Determined not to allow the evening to be spoiled we progressed to dessert, baked alalska, yum, which was doused in brandy and set alight at the table. OOOOhs and AAAAAh’s all around. But there were more of those but louder and accompanied by retching when another long (this time blonde) hair was found in the sponge base of my dessert.
The maitre’d was back and said two things that made me ignite baked alaska style. The first was ‘What do you think would be the appropriate thing for The Ivy to do in these circumstances?’ The second , always guaranteed to rocket launch my temper, is “This has NEVER happened before !” I understood that to mean if a diner gets hairy food at The Ivy they can have whatever they want in recompense, but be sure to have a degree of sympathy for them because they dished up contaminated food. I’m mulling over how best to proceed with this one.
My husband, whose food didn’t need a cut and blowdry, made the drole suggestion that The Ivy should herewith be renamed The Hairy.

I would like to add Ross Kemp to the Strictly Fantasy League….
John Sargeant has pulled out of Strictly!
He’s going to dance his last dance this Saturday.
I hope the bill went unpaid at The Ivy – just because they think they are posh they seem to think they can get away with rubbish service.

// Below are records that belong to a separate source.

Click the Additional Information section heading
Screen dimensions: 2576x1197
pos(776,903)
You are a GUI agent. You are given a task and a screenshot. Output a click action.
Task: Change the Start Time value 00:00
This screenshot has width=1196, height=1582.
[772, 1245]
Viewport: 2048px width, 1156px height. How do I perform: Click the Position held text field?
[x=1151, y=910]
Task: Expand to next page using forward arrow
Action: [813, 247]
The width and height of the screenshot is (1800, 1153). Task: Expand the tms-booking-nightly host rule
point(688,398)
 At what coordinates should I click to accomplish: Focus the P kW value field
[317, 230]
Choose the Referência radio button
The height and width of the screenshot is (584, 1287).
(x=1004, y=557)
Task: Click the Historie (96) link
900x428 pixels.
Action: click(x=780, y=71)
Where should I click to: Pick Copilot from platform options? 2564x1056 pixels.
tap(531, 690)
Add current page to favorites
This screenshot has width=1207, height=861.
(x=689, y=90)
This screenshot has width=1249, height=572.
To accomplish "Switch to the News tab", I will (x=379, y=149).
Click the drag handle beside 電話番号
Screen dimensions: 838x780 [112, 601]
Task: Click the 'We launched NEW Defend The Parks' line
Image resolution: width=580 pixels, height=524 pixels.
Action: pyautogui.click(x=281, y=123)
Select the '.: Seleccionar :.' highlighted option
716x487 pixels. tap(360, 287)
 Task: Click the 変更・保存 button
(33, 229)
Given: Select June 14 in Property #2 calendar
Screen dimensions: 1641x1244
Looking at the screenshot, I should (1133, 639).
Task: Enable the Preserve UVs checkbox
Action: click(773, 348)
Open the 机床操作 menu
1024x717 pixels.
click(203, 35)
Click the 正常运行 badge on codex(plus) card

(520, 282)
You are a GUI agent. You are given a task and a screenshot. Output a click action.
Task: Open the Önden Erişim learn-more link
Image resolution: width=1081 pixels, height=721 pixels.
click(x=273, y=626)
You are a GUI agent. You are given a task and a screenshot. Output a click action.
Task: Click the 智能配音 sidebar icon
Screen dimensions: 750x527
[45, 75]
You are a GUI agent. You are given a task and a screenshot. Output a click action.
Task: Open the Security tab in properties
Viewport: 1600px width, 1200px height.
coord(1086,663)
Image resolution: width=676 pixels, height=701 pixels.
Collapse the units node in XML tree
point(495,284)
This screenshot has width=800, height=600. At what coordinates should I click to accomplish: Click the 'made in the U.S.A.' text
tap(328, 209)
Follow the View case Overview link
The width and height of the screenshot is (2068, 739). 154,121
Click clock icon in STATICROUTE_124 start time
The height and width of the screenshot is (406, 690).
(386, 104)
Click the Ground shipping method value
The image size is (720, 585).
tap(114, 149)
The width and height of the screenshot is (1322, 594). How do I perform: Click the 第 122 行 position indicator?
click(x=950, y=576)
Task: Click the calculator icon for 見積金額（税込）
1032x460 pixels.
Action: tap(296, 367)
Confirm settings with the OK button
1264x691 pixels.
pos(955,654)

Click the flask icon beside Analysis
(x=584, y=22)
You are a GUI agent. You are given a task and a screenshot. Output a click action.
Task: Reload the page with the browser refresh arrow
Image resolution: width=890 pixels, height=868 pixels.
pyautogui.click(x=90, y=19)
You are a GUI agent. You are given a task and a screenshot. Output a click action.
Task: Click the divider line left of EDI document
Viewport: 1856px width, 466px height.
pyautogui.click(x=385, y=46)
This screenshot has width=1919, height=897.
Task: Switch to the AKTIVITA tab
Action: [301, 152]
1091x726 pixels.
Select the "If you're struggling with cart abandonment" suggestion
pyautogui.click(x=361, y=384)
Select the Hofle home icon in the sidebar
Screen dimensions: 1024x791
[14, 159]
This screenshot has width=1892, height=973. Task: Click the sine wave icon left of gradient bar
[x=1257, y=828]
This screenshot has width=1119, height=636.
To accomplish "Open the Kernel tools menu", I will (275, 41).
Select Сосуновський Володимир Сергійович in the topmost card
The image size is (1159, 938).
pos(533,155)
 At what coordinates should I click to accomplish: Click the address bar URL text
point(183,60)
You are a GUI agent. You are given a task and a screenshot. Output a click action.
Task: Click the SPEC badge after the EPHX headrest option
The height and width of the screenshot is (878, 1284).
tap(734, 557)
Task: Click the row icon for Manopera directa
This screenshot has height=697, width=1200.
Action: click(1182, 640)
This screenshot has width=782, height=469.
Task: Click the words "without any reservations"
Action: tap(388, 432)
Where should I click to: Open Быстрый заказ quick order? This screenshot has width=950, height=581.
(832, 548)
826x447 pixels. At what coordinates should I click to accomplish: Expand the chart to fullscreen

I always find reporting said restaraunt to Environmental Health or a threat to do so focuses their minds…you could try a letter to the owners first…they need to employ a waiter that knows what to do not one that has to ask customers!
Dear Anna,
This was also our very happy day—Renata and I celebrated our 54th Wedding Anniversary—-but not at the Ivy.Two hairs, and no compensation!Alas, Uma and Chris your lovely neighbours came last night to wish us.Can we all get together for a second celebration—but with coruscating pulchritude thrown in.
Enjoyed your book.Recommended it to all at the dentist’s, so expect many more sales.Keep up your excellent writing.